Avant que la guerre n’éclatât entre les deux pays, la neutralité formait l’objet de ses vœux et il le fit savoir en France. L’armement inutile et prématuré de la Bourdonnais renversa toutes ses espérances et le mit dans la nécessité de préparer une guerre qu’il considérait d’abord comme une sorte de sacrilège. Lorsque malgré lui l’épée fut sortie du fourreau, jamais plus elle n’y rentra et la vie entière de Dupleix fut consacrée à lutter contre nos implacables et nos éternels ennemis. Il trouva alors pour les juger des expressions d’une vérité surprenante[6], que l’on ne saurait trop méditer à toute époque et il mérita ainsi, en attirant d’abord leurs coups puis en conquérant leur estime, d’honorer le nom français en ce qu’il a de clairvoyance, de bon sens et de fermeté.

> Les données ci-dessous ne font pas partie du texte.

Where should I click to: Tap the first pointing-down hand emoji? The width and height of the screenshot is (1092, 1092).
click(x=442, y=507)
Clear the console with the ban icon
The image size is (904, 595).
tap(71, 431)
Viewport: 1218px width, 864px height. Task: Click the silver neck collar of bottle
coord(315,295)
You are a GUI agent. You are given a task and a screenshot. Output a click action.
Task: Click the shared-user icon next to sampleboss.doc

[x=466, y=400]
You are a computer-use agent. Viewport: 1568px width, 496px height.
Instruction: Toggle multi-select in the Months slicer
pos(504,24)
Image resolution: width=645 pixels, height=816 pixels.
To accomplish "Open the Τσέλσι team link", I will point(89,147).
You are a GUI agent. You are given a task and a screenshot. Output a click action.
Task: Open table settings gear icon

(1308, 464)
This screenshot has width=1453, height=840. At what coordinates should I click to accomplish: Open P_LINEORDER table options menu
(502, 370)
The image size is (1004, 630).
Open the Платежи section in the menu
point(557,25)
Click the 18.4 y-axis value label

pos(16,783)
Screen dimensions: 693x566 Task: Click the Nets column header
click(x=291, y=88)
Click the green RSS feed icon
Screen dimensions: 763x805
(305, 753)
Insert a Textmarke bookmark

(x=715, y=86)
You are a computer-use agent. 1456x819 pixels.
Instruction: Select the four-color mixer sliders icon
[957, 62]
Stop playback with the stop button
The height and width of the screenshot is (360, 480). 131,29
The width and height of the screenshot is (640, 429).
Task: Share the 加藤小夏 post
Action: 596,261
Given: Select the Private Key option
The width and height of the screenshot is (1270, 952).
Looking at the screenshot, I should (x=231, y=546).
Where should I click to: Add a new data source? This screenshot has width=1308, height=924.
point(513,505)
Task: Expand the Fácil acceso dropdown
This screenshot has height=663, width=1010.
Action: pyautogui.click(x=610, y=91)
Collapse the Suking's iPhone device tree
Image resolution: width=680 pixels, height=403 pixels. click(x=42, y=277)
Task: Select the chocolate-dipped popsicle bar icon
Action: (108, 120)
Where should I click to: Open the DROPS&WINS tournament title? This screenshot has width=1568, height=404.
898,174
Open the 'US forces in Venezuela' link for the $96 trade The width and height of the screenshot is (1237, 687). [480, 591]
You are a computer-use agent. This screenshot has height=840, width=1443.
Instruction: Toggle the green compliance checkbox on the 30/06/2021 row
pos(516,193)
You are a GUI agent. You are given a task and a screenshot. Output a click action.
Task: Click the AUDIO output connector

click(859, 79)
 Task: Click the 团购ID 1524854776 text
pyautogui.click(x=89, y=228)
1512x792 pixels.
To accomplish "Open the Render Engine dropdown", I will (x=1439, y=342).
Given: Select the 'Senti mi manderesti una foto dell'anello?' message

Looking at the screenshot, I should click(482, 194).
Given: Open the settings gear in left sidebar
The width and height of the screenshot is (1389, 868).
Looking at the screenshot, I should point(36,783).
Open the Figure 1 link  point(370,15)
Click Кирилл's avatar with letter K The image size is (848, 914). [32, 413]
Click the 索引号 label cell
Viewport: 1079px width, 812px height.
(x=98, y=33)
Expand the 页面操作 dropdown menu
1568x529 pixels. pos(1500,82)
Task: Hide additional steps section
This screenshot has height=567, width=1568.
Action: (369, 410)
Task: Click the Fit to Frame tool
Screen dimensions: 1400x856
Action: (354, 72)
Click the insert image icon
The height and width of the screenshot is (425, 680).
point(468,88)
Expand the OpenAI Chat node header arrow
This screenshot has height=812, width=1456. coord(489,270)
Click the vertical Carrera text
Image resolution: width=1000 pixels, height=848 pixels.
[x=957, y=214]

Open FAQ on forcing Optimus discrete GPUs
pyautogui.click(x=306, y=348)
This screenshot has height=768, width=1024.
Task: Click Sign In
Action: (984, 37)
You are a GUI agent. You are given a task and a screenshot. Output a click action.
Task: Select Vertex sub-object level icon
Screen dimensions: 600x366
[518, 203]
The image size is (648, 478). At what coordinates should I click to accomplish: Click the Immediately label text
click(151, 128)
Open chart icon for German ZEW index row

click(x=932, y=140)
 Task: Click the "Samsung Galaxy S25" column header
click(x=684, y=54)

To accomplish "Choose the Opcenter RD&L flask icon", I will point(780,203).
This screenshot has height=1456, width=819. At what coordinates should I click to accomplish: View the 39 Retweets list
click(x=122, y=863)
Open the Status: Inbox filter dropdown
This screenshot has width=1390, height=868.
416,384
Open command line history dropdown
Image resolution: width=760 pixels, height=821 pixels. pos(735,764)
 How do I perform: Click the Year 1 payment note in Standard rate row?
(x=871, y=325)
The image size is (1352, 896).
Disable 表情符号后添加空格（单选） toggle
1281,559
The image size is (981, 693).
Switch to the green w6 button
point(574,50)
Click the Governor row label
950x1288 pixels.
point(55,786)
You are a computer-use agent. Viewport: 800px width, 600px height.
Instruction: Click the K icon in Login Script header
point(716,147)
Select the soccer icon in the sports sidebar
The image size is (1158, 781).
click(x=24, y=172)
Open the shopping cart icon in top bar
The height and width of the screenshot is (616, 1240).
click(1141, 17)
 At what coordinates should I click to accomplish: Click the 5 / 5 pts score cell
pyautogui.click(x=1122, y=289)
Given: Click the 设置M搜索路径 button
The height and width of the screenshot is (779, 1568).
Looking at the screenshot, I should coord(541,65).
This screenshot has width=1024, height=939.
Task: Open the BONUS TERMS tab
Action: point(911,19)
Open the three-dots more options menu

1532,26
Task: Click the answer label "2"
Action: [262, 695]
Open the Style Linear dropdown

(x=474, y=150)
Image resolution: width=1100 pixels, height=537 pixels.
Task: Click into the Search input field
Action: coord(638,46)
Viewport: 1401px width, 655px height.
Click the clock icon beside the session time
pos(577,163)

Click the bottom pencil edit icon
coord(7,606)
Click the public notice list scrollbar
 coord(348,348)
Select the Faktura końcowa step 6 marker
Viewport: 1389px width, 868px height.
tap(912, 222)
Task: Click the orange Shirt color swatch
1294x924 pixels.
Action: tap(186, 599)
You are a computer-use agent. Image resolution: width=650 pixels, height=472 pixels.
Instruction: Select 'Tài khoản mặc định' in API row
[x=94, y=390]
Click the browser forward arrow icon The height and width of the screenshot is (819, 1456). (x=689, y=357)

  1. Ce n’est pas ici le lieu d’examiner si ce traité conclu au lendemain d’une guerre victorieuse, sans nous laisser autre chose que des satisfactions d’amour-propre, n’a pas été plus malheureux pour la France que le traité de Paris signé quinze ans plus tard après des revers répétés et si l’on ne doit pas plutôt reprocher à Louis XV d’avoir abandonné les Pays-Bas qu’il avait conquis et qu’il tenait que d’avoir sacrifié en 1763 les Indes et le Canada qui nous étaient déjà pris. Quoiqu’il en soit, on ne saurait nier que le traité d'Aix-la-Chapelle ne créa en France un profond désenchantement et ne contribua pas peu au désarroi moral qui commença à cette époque et discrédita insensiblement l’autorité royale et les principes de l’ancienne monarchie.
  2. B. N. 9356, p. 24 et 25.
  3. Tous les renseignements relatifs tant aux prêtres et aux églises catholiques qu’à la Métrie et Barneval sont extraits des deux volumes suivants des Archives de Madras :

    Vol. général 17 : Public to England (1er janvier 1749-12 février 1760).

    Vol. général 57 : Public Consultation du Fort Saint-David pour l’année 1749.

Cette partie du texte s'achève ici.